Modern take on tragic tale wins drama prize
A Greek tragedy reimagined in modern-day Cardiff has won the James Tait Black Prize for Drama.
Gary Owen’s one-woman monologue, Iphigenia in Splott, is the fourth play to win the £10,000 prize.
The accolade is awarded annually by the University in association with Playwrights’ Studio, Scotland and the Traverse Theatre.
The news was announced on Monday 22 August by playwright and director David Greig at an award ceremony in Edinburgh’s Traverse Theatre.
The winning drama was first produced by Sherman Theatre in May 2015, when it received critical acclaim.
Welsh playwright Gary Owen drew his inspiration from a Greek myth, in which King Agamemnon sacrifices his daughter, Iphigenia, to allow his ships to sail to Troy.
Iphigenia in Splott centres on Effie, a foul-mouthed, aggressive young woman living in Cardiff, who drinks excessively and lives for nights out. Throughout the monologue, she tells the story of her meeting an ex-soldier and how that led her life to unravel.
Effie’s vulnerability is revealed as she becomes reliant on an under-resourced National Health Service. The tragedy climaxes with a rallying cry against austerity measures.
Gary Owen’s drama topped a shortlist that included two other plays: People, Places and Things by Duncan Macmillan and hang by debbie tucker green.
Duncan Macmillan’s tragi-comedy tells the story of an actress whose life has spun recklessly out of control, while hang is set in a near future where victims of crime can decide their perpetrator’s punishment.
Iphigenia in Splott is a magnificent piece of work that deeply affected everyone who saw it. Gary Owen perfectly hit a moment in time and in Effie gave us an epic roar of a character, reflecting back to us the painful reality and legacy of austerity hit Britain.

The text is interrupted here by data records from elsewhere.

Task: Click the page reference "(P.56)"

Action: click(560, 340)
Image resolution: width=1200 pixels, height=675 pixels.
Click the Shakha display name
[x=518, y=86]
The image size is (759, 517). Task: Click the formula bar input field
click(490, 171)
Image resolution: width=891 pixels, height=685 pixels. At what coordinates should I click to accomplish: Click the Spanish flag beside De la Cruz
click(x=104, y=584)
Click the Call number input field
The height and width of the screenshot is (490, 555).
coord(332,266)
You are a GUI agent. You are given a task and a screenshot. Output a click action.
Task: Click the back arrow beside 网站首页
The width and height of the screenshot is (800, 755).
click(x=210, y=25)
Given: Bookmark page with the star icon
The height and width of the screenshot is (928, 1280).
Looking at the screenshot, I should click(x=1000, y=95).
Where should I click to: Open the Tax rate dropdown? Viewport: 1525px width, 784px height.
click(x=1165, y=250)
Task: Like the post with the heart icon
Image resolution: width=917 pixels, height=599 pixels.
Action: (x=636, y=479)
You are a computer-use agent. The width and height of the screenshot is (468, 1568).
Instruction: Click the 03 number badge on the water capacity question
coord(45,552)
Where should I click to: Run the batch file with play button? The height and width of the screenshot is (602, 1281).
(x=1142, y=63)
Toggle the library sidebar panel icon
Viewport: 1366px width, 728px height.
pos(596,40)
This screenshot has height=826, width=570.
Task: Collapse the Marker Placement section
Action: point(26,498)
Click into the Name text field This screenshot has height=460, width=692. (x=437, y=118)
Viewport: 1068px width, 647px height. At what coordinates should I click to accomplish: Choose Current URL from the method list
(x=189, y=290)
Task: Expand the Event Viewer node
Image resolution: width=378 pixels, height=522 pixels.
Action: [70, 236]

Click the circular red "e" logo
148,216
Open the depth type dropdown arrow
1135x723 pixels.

It is a worthy winner from a brilliant and inspirational shortlist.
The accolade was launched in 2012 when Britain’s oldest book awards, the James Tait Black Prizes, were extended to include a new category for drama.
Judges seek to celebrate originality in playwriting. The panel includes students and academics from the University of Edinburgh, representatives from the Traverse Theatre, Playwrights’ Studio, Scotland and Schaubuhne Theatre in Berlin – a major hub of new playwriting in Europe.
Previous winners of the James Tait Black Prize for Drama include Gordon Dahlquist’s sci-fi thriller Tomorrow Come Today (2015), Rory Mullarkey’s first full-length play, Cannibals (2014) and acclaimed drama The Radicalisation of Bradley Manning (2013) by Tim Price.
Gary Owen’s Effie is wonderfully written: the snarling, fierce and witty young woman makes audiences laugh, cry and stand up to revolt. Iphigenia in Splott goes to the heart of what this award aims to do – recognise innovation in playwriting – and I am delighted it won this year’s prize.